I’m glad that you brought up the Climate Justice Alliance. I wanted to hear a bit about the role women play in the climate movement—specifically, the global climate justice movement. It is clear women are the ones leading. What is their role, and how has it evolved?

ELIZABETH

Think about who we are. We’re the descendants of enslavement and colonization, we are people who come from people who’ve always honored Mother Earth. This climate justice work is just an extension of us honoring those traditions. How we treat each other is really important because a lot of the focus in this country is on outcomes. Did you pass the legislation? How many people did you serve? For us, a lot of it is also how our cultural practice reflects our core values, even building institutions that reflect those core values.

 

So if you look at the Climate Justice Alliance, we’re looking at a triad of leadership. Instead of an executive director, we’re trying to reimagine what a nonprofit can look like that anchors movement work rather being a part of the nonprofit industrial complex. We’re trying to make sure that we take care of each other in a way that honors our traditions. I think that really comes from struggle and the level of struggle that is uniquely faced by women—of having to take care of their community, their families, each other. We try really hard to not only make sure that we’re centered on the matriarchal, but that we are willing to engage in self-transformation. To be introspective and to challenge each other and ourselves; to be not only accountable to each other but to be tender and kind.

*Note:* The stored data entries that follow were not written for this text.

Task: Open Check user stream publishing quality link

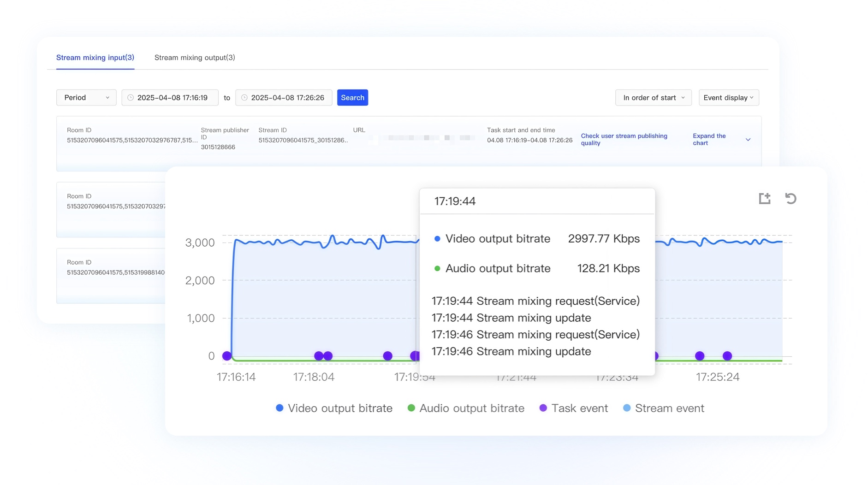Action: coord(624,139)
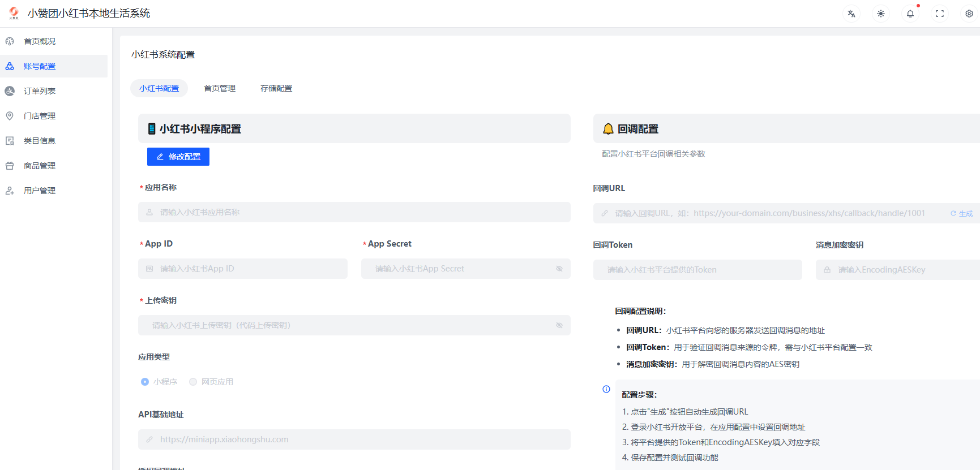Open 门店管理 sidebar item
980x470 pixels.
40,116
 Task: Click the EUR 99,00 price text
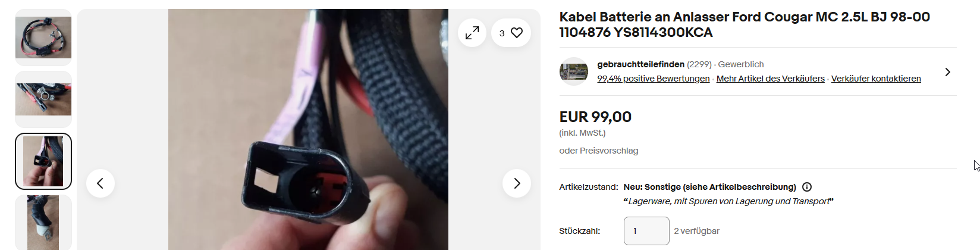click(595, 117)
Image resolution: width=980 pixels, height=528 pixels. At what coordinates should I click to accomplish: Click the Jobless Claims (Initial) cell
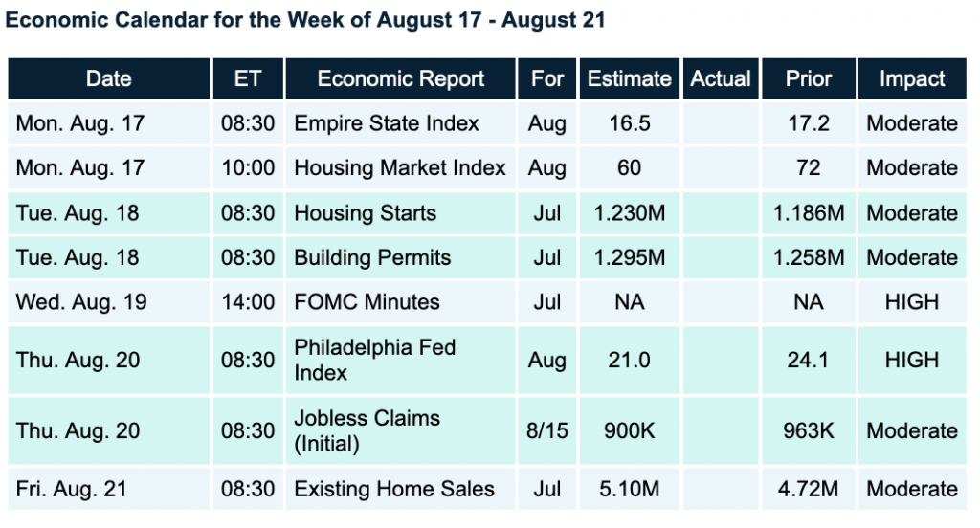(367, 430)
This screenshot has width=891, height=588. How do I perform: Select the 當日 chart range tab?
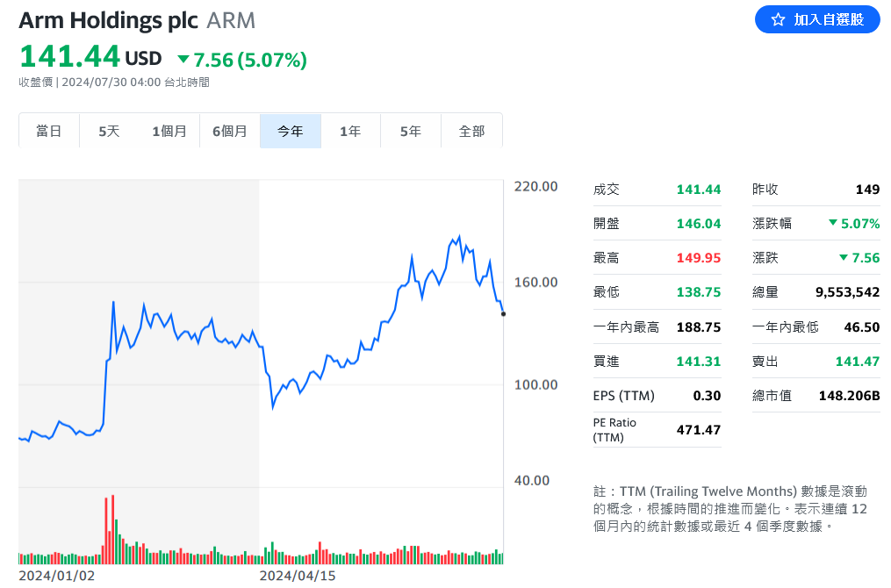tap(49, 131)
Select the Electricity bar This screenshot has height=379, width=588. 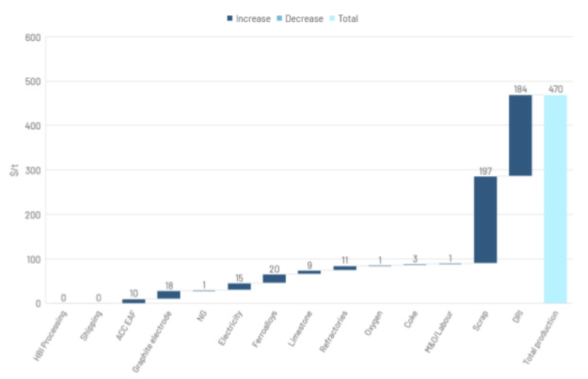tap(239, 286)
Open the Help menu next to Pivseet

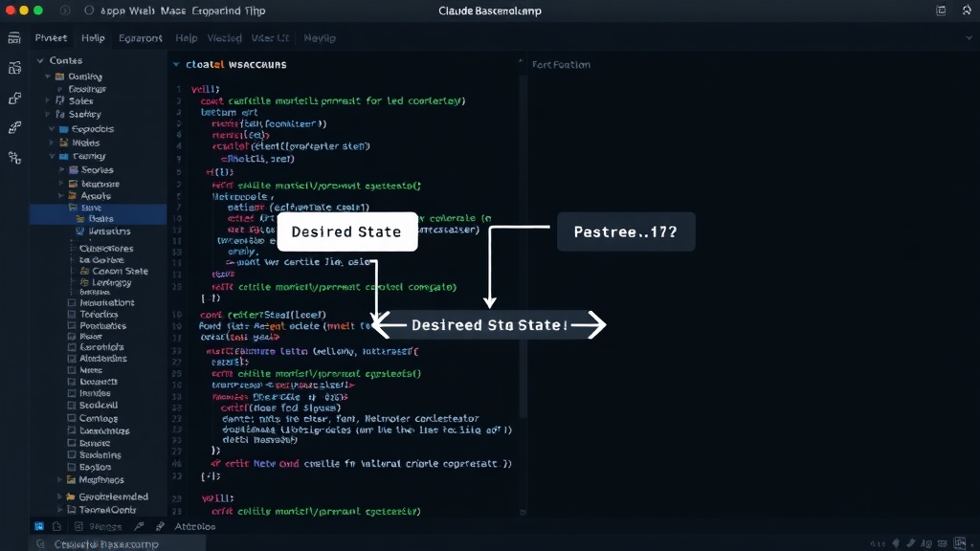(x=93, y=38)
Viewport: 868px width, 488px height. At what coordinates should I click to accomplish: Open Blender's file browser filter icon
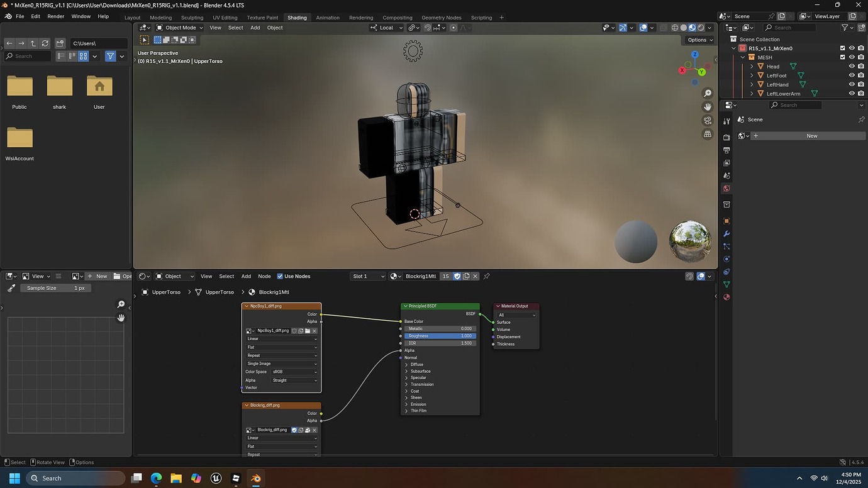pos(110,56)
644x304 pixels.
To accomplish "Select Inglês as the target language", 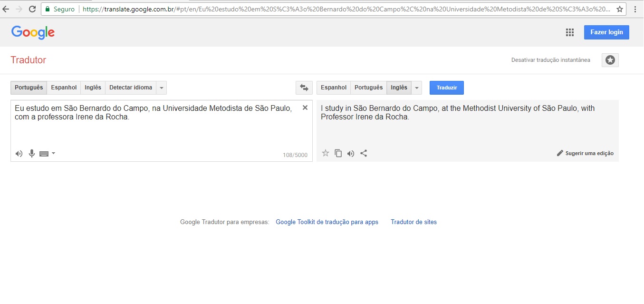I will point(399,88).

That may sound like the soft stuff, but that’s hard stuff when you think about how colonized we’ve been and what our education has prepared us to be.

YESSENIA

How have you seen this understanding and appreciation for women in the climate space evolve? You’ve been in the game for a minute, and I feel like nowadays there’s a lot of conversation around the role women play, the climate impacts that women globally face, and the leadership women bring to the table as well.

ELIZABETH

When I first came into the environmental justice movement, it felt very patriarchal. And it felt patriarchal coming from women, too, where it was competitive and everybody was sort of jousting to be at the front of the room and get all the shine. It doesn’t feel the same in the climate justice space. Everyone shares shine. Everybody shares leadership. We understand that when you’re talking about a threat as big as climate change, that our communities are all going to benefit from us being leaderful and from us investing and ensuring that we are intergenerational.

 

It was different in the EJ movement. Maybe because it was early on and because they were coming out of the civil rights movement and a tradition where you picked one or two iconic leaders. It felt very confining. The climate justice movement feels different. I think people celebrate being part of a leaderful movement as opposed to trying to find that one person.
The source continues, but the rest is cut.